── DATASET ENTRIES ──

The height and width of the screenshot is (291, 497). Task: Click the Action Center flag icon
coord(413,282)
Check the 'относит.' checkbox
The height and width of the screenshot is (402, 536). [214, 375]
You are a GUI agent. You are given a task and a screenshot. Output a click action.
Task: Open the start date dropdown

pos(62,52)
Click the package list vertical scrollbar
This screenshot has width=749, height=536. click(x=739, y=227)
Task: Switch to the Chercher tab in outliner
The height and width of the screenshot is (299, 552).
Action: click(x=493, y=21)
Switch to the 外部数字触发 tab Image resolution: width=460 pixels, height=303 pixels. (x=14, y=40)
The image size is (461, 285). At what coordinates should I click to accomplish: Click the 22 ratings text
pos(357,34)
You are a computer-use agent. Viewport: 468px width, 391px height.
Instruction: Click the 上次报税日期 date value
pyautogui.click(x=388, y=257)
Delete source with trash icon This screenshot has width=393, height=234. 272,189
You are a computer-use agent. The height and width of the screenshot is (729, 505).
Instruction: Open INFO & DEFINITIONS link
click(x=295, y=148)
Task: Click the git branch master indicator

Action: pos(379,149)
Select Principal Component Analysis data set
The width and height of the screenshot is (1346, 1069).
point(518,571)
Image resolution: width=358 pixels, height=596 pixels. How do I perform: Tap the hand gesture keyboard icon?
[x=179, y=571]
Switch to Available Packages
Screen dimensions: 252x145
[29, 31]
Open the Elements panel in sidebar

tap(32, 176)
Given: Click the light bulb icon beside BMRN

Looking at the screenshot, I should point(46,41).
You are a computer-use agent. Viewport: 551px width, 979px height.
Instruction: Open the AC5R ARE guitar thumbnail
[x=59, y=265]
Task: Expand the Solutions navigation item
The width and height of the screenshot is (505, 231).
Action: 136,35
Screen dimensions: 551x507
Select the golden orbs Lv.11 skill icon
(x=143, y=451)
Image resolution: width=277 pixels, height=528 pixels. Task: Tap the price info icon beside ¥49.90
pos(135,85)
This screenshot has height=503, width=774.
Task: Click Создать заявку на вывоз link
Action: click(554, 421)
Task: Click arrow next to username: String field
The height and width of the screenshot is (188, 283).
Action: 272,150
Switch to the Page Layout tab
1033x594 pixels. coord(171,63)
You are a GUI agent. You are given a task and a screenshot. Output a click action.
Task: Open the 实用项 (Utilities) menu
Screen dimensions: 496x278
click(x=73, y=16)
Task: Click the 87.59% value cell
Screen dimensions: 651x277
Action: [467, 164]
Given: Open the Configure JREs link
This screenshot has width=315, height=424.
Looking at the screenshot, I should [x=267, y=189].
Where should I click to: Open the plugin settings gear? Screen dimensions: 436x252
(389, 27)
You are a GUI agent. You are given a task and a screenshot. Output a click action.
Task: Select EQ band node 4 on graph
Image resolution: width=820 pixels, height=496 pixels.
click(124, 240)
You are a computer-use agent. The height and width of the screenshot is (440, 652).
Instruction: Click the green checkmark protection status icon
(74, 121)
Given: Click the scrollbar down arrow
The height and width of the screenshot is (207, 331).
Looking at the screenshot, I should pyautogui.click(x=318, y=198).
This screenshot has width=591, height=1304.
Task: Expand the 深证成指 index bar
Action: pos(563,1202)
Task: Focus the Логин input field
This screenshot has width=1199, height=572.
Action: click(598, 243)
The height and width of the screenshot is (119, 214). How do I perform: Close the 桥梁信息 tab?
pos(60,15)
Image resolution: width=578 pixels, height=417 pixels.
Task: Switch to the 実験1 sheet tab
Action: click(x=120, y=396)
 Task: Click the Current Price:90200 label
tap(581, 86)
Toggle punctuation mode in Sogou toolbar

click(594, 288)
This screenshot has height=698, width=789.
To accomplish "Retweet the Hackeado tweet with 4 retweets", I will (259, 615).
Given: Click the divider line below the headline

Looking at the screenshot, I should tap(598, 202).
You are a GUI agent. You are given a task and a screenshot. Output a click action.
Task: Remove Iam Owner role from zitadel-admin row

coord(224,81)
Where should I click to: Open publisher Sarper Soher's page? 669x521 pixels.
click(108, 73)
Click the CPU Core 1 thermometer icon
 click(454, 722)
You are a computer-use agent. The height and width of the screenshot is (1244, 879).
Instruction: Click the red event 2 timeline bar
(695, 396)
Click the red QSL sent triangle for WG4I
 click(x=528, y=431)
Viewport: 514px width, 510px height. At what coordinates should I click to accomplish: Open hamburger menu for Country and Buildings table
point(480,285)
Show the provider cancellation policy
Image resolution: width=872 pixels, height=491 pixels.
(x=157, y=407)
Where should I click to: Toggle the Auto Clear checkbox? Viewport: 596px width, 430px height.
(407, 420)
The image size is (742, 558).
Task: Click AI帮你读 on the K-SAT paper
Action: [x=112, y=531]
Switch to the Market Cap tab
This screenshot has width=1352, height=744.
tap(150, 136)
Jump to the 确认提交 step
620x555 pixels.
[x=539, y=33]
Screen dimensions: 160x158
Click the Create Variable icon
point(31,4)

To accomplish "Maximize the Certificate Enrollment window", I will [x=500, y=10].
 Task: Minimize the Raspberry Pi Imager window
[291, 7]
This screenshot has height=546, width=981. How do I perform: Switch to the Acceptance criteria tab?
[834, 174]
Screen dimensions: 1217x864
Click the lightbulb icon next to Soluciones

───

Using the exact wording, write out all of the records.

> _RESULT BELOW_:
The height and width of the screenshot is (291, 497). Task: Click the Action Center flag icon
coord(413,282)
Check the 'относит.' checkbox
The height and width of the screenshot is (402, 536). [214, 375]
You are a GUI agent. You are given a task and a screenshot. Output a click action.
Task: Open the start date dropdown

pos(62,52)
Click the package list vertical scrollbar
This screenshot has width=749, height=536. click(x=739, y=227)
Task: Switch to the Chercher tab in outliner
The height and width of the screenshot is (299, 552).
Action: click(x=493, y=21)
Switch to the 外部数字触发 tab Image resolution: width=460 pixels, height=303 pixels. (x=14, y=40)
The image size is (461, 285). At what coordinates should I click to accomplish: Click the 22 ratings text
pos(357,34)
You are a computer-use agent. Viewport: 468px width, 391px height.
Instruction: Click the 上次报税日期 date value
pyautogui.click(x=388, y=257)
Delete source with trash icon This screenshot has width=393, height=234. 272,189
You are a computer-use agent. The height and width of the screenshot is (729, 505).
Instruction: Open INFO & DEFINITIONS link
click(x=295, y=148)
Task: Click the git branch master indicator

Action: pos(379,149)
Select Principal Component Analysis data set
The width and height of the screenshot is (1346, 1069).
point(518,571)
Image resolution: width=358 pixels, height=596 pixels. How do I perform: Tap the hand gesture keyboard icon?
[x=179, y=571]
Switch to Available Packages
Screen dimensions: 252x145
[29, 31]
Open the Elements panel in sidebar

tap(32, 176)
Given: Click the light bulb icon beside BMRN

Looking at the screenshot, I should point(46,41).
You are a computer-use agent. Viewport: 551px width, 979px height.
Instruction: Open the AC5R ARE guitar thumbnail
[x=59, y=265]
Task: Expand the Solutions navigation item
The width and height of the screenshot is (505, 231).
Action: 136,35
Screen dimensions: 551x507
Select the golden orbs Lv.11 skill icon
(x=143, y=451)
Image resolution: width=277 pixels, height=528 pixels. Task: Tap the price info icon beside ¥49.90
pos(135,85)
This screenshot has height=503, width=774.
Task: Click Создать заявку на вывоз link
Action: click(554, 421)
Task: Click arrow next to username: String field
The height and width of the screenshot is (188, 283).
Action: 272,150
Switch to the Page Layout tab
1033x594 pixels. coord(171,63)
You are a GUI agent. You are given a task and a screenshot. Output a click action.
Task: Open the 实用项 (Utilities) menu
Screen dimensions: 496x278
click(x=73, y=16)
Task: Click the 87.59% value cell
Screen dimensions: 651x277
Action: [467, 164]
Given: Open the Configure JREs link
This screenshot has width=315, height=424.
Looking at the screenshot, I should [x=267, y=189].
Where should I click to: Open the plugin settings gear? Screen dimensions: 436x252
(389, 27)
You are a GUI agent. You are given a task and a screenshot. Output a click action.
Task: Select EQ band node 4 on graph
Image resolution: width=820 pixels, height=496 pixels.
click(124, 240)
You are a computer-use agent. The height and width of the screenshot is (440, 652).
Instruction: Click the green checkmark protection status icon
(74, 121)
Given: Click the scrollbar down arrow
The height and width of the screenshot is (207, 331).
Looking at the screenshot, I should pyautogui.click(x=318, y=198).
This screenshot has width=591, height=1304.
Task: Expand the 深证成指 index bar
Action: pos(563,1202)
Task: Focus the Логин input field
This screenshot has width=1199, height=572.
Action: click(598, 243)
The height and width of the screenshot is (119, 214). How do I perform: Close the 桥梁信息 tab?
pos(60,15)
Image resolution: width=578 pixels, height=417 pixels.
Task: Switch to the 実験1 sheet tab
Action: click(x=120, y=396)
 Task: Click the Current Price:90200 label
tap(581, 86)
Toggle punctuation mode in Sogou toolbar

click(594, 288)
This screenshot has height=698, width=789.
To accomplish "Retweet the Hackeado tweet with 4 retweets", I will (259, 615).
Given: Click the divider line below the headline

Looking at the screenshot, I should tap(598, 202).
You are a GUI agent. You are given a task and a screenshot. Output a click action.
Task: Remove Iam Owner role from zitadel-admin row

coord(224,81)
Where should I click to: Open publisher Sarper Soher's page? 669x521 pixels.
click(108, 73)
Click the CPU Core 1 thermometer icon
 click(454, 722)
You are a computer-use agent. The height and width of the screenshot is (1244, 879).
Instruction: Click the red event 2 timeline bar
(695, 396)
Click the red QSL sent triangle for WG4I
 click(x=528, y=431)
Viewport: 514px width, 510px height. At what coordinates should I click to accomplish: Open hamburger menu for Country and Buildings table
point(480,285)
Show the provider cancellation policy
Image resolution: width=872 pixels, height=491 pixels.
(x=157, y=407)
Where should I click to: Toggle the Auto Clear checkbox? Viewport: 596px width, 430px height.
(407, 420)
The image size is (742, 558).
Task: Click AI帮你读 on the K-SAT paper
Action: [x=112, y=531]
Switch to the Market Cap tab
This screenshot has width=1352, height=744.
tap(150, 136)
Jump to the 确认提交 step
620x555 pixels.
[x=539, y=33]
Screen dimensions: 160x158
Click the Create Variable icon
point(31,4)

To accomplish "Maximize the Certificate Enrollment window", I will [x=500, y=10].
 Task: Minimize the Raspberry Pi Imager window
[291, 7]
This screenshot has height=546, width=981. How do I perform: Switch to the Acceptance criteria tab?
[834, 174]
Screen dimensions: 1217x864
Click the lightbulb icon next to Soluciones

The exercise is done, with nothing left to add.